Modal Split Model

Modal split models aim to determine the number of trips on different modes given the travel demand between different pairs of nodes (zones). These models try to mathematically describe the mode choice phase of the sequential demand analysis procedure. Generally choice models are used for modal split analysis. That is, it is assumed that the probability of choosing a particular mode is the probability that the perceived utility from that mode is greater than the perceived utility from each of the other available modes. Since, choice models were discussed while presenting destination choice models in the section on trip distribution they are not repeated here. This section only discusses the factors which are generally assumed to affect the perceived utility of modes. An example problem is also solved.

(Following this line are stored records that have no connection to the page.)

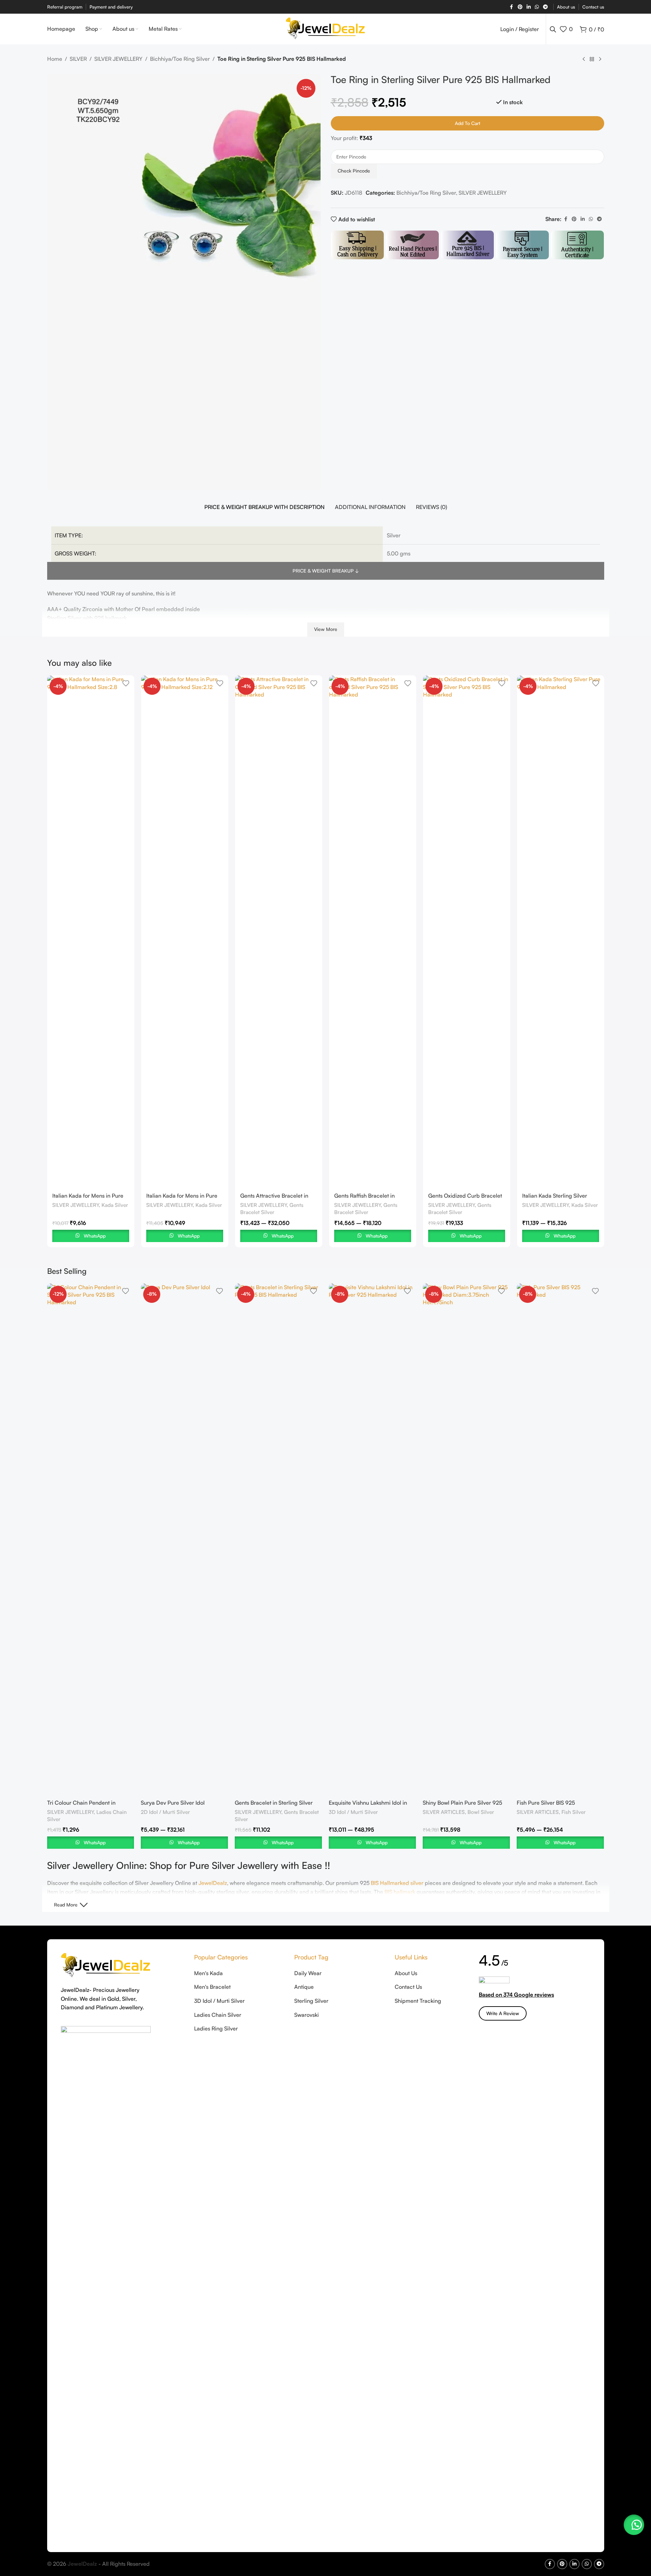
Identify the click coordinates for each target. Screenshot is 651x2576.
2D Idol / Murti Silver (165, 1812)
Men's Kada (208, 1973)
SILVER (78, 58)
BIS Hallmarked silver (397, 1882)
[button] (634, 2525)
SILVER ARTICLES (444, 1812)
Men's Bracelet (212, 1986)
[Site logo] (325, 28)
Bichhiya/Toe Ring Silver (180, 58)
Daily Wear (308, 1973)
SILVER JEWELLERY (118, 58)
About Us (406, 1973)
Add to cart (467, 123)
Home (54, 58)
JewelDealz (213, 1882)
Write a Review (502, 2013)
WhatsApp (95, 1236)
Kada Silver (114, 1205)
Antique (304, 1986)
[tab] (264, 507)
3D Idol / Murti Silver (353, 1812)
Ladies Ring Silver (216, 2028)
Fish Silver (573, 1812)
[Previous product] (584, 59)
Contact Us (408, 1986)
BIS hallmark (399, 1891)
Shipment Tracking (418, 2000)
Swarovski (306, 2014)
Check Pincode (354, 171)
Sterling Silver (311, 2000)
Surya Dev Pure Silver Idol (173, 1802)
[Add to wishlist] (125, 683)
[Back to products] (592, 59)
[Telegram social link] (545, 7)
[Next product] (600, 59)
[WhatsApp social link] (537, 7)
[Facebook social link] (511, 7)
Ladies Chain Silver (217, 2014)
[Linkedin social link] (529, 7)
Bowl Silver (480, 1812)
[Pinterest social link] (520, 7)
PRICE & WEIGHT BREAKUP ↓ (326, 571)
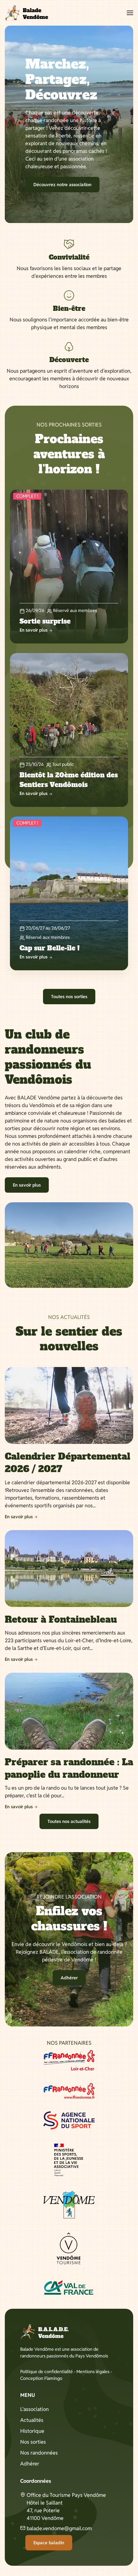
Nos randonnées (39, 2452)
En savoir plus (27, 1185)
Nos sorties (33, 2442)
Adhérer (69, 1978)
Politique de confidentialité (46, 2371)
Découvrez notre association (62, 184)
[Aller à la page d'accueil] (26, 13)
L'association (34, 2409)
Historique (32, 2431)
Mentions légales (92, 2371)
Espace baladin (48, 2543)
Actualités (31, 2420)
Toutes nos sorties (69, 996)
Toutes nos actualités (69, 1821)
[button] (130, 13)
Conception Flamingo (41, 2378)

The factors which affect the choice of a mode (and hence the perceived utility from a mode) are:

• Socio-economic factors like income, automobile ownership, age, etc.
• Service-related factors like in-vehicle travel time, access to public transport (or transit systems), frequency of transit system operation, out-of-pocket cost, etc.

Example

For a particular zone pair, three modes of travel between the zones exist -- private transport like automobiles (PT), bus (B), and urban rapid transit system like local trains (RT). It is given that all trip makers have access to private transport and that the perceived utility of a mode, $m$, $v(m)$ is given by

$$v(m) = - 0.004t_m - 0.005c_m - 0.003w_m + 0.15d_m$$

where, $t_m$ is the in-vehicle travel time in minutes for mode $m$, $c_m$ is the out-of-pocket cost in rupees for mode $m$, $w_m$ is the waiting time in minutes for mode $m$, and $d_m$ is a dummy variable which is 1 when the mode is private transport, 0 otherwise. Assuming that the variable values are as shown in Table  and that 1000 trips are made from the origin zone to the destination zone determine the number of trips made by the different modes. Use Logit model.

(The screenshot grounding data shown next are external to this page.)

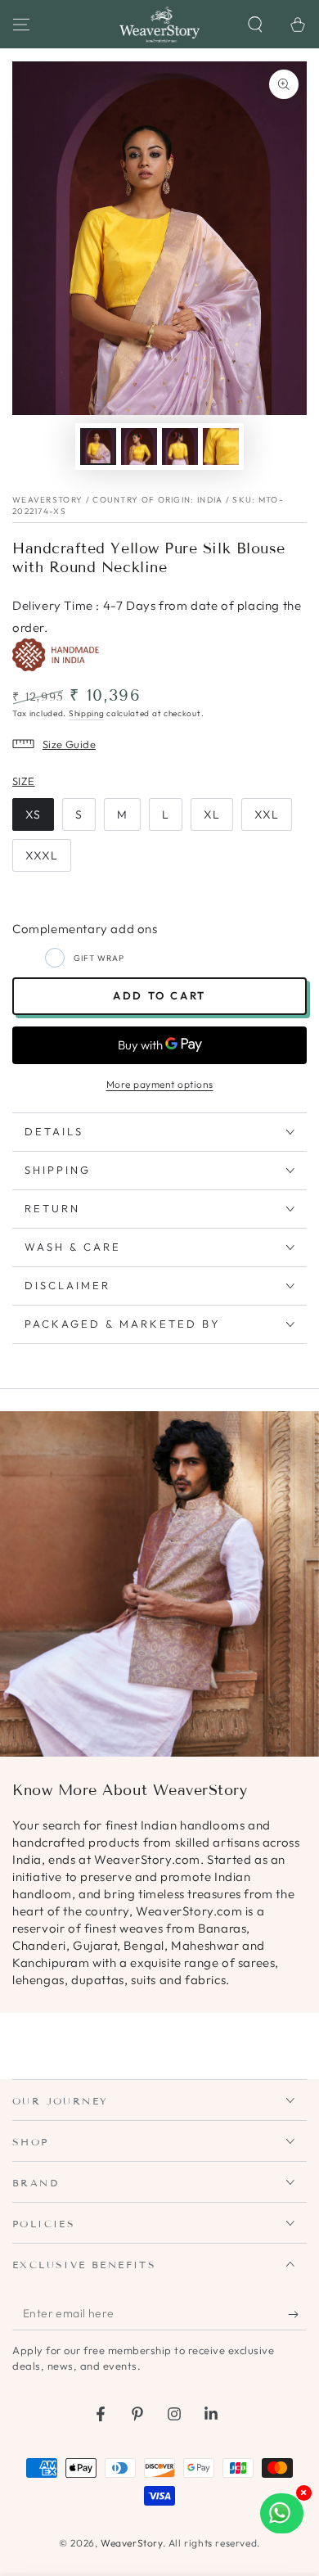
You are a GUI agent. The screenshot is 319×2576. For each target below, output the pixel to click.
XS (33, 814)
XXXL (41, 855)
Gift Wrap (99, 958)
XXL (266, 814)
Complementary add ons (85, 928)
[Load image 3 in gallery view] (180, 446)
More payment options (159, 1084)
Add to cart (159, 995)
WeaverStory (132, 2543)
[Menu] (21, 24)
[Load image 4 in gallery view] (221, 446)
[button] (255, 24)
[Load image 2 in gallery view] (139, 446)
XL (212, 814)
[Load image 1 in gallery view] (98, 446)
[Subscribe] (297, 2314)
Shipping (87, 713)
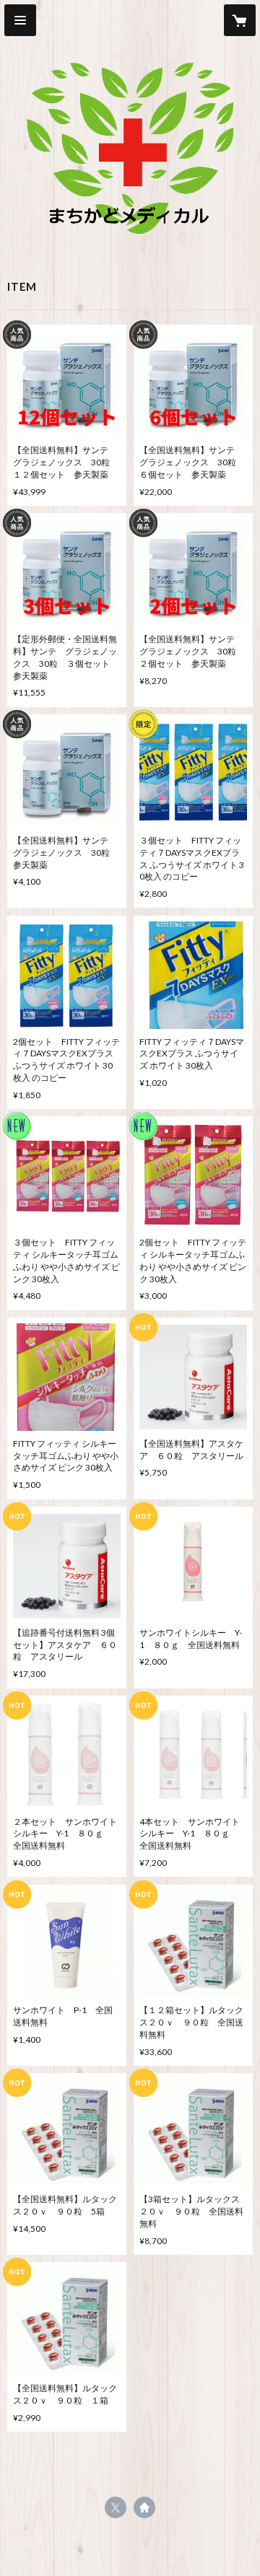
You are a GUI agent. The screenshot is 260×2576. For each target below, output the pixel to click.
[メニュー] (20, 20)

表: Variable values used in the example under modal split models.

Mode	Variable values
	$t_m$ (mins.)	$c_m$ (Rs.)	$w_m$ (mins)	$d_m$
PT	65	60	0	1
B	75	5	5	0
RT	25	8	20	0

Solution

First, calculate the perceived utility for each mode:

$$v(PT) = -0.004 \times 65 - 0.005 \times 60 - 0.003 \times 0 + 0.15 = -0.41$$

$$v(B) = -0.004 \times 75 - 0.005 \times 5 - 0.003 \times 5 = -0.34$$

$$v(RT) = -0.004 \times 25 - 0.005 \times 8 - 0.003 \times 20 = -0.20$$

Next, use Logit model to determine the probability, $\pi_m$ that a particular mode, $m$, will be chosen.

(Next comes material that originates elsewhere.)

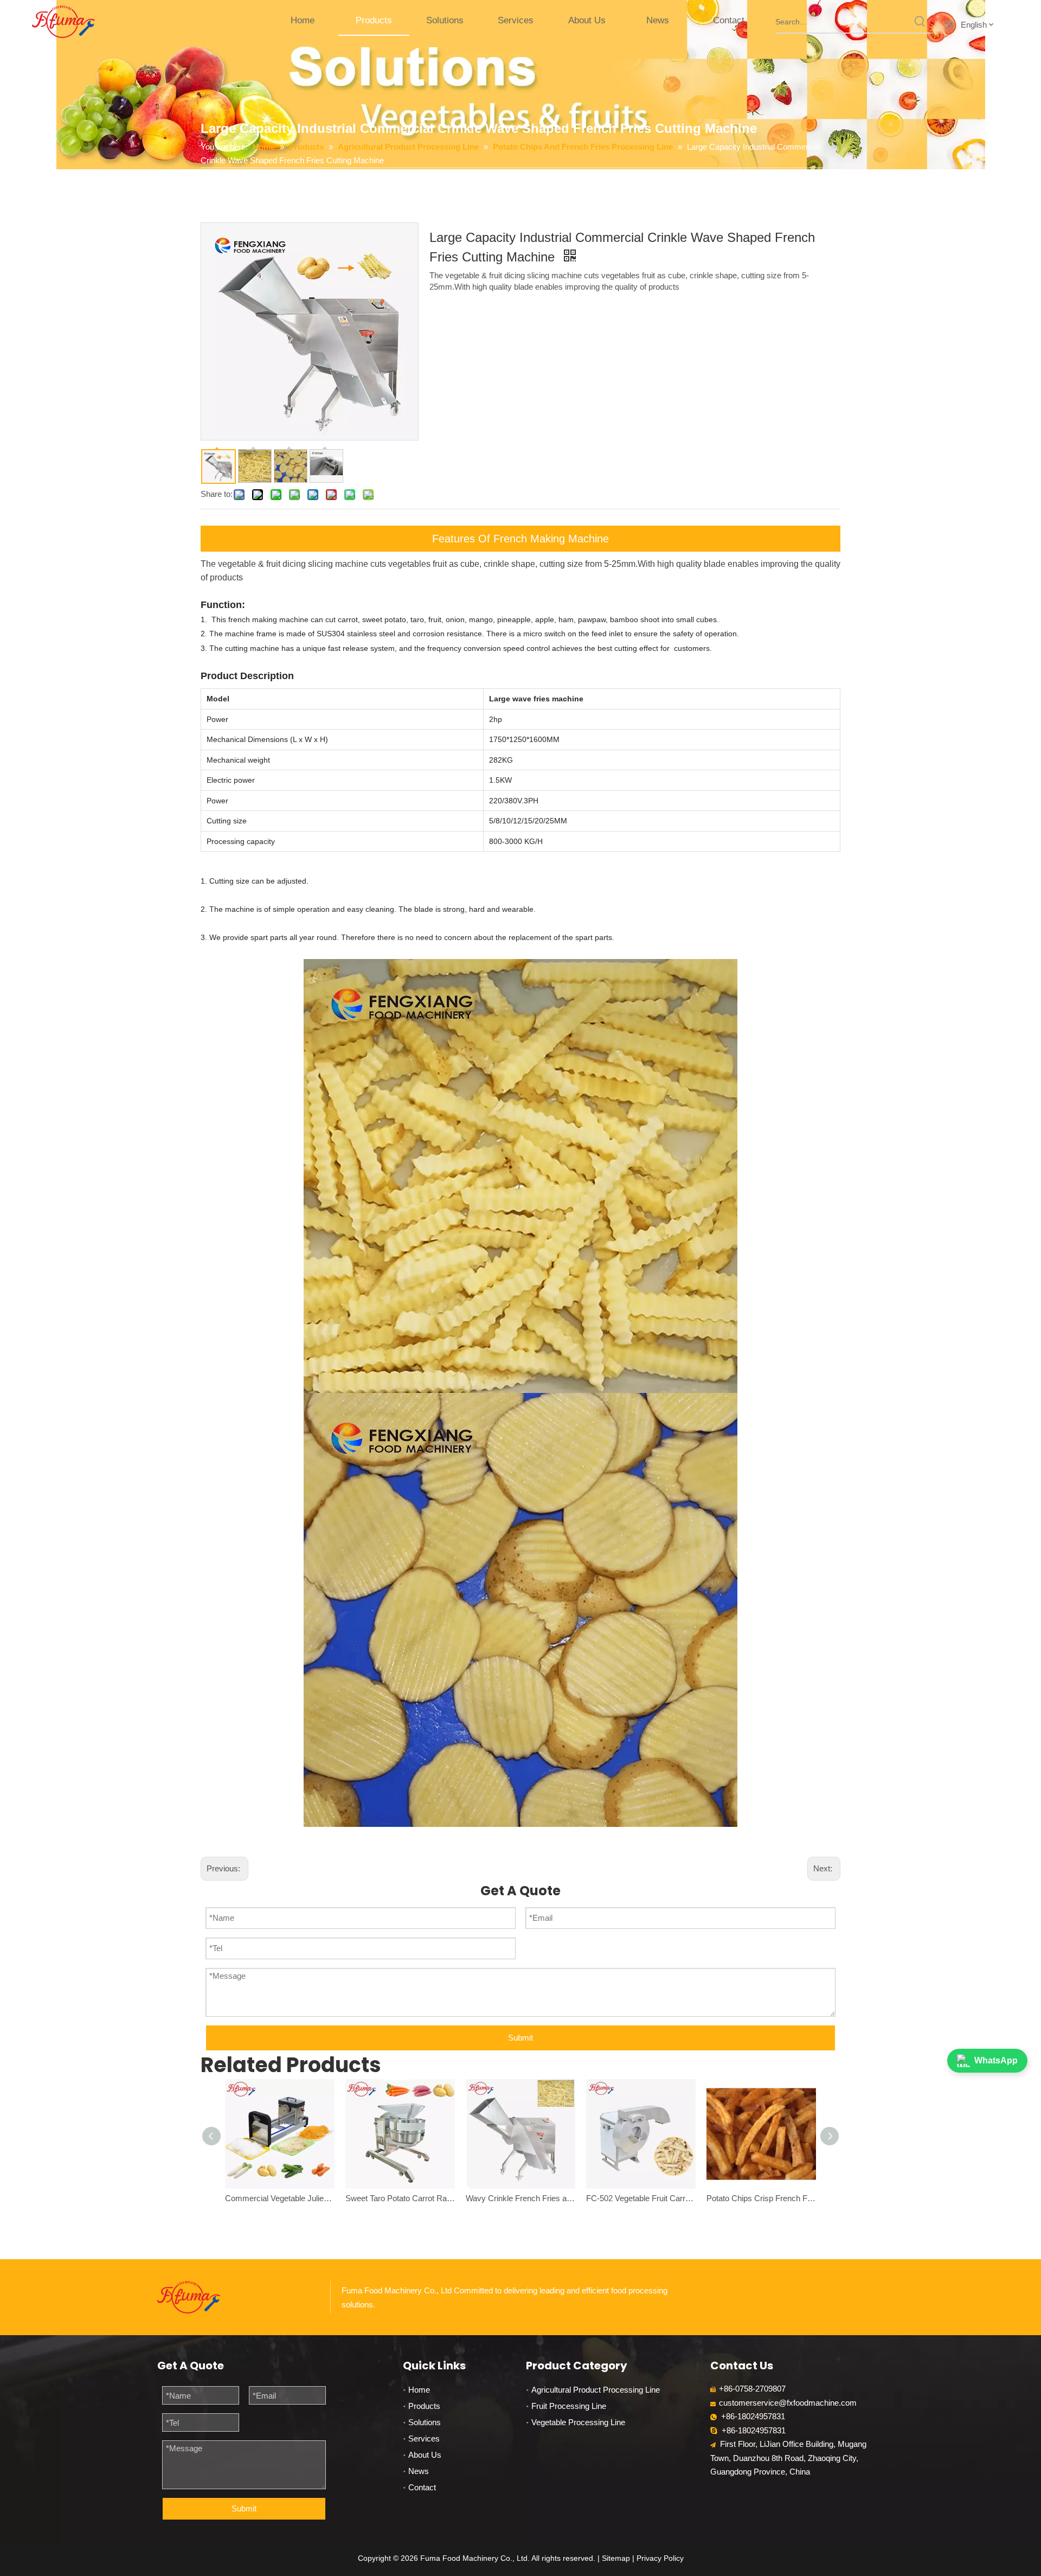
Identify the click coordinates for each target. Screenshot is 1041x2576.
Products (424, 2406)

$$\pi_{PT} = \frac{e^{-0.41}}{e^{-0.41}+ e^{-0.34} + e^{-0.20}} = 0.302$$

$$\pi_{B} = \frac{e^{-0.34}}{e^{-0.41}+ e^{-0.34} + e^{-0.20}} = 0.324$$

$$\pi_{RT} = \frac{e^{-0.20}}{e^{-0.41}+ e^{-0.34} + e^{-0.20}} = 0.374$$

Hence, 302 trips will be made using private transport, 324 will use buses, and 374 will use the rapid transit system.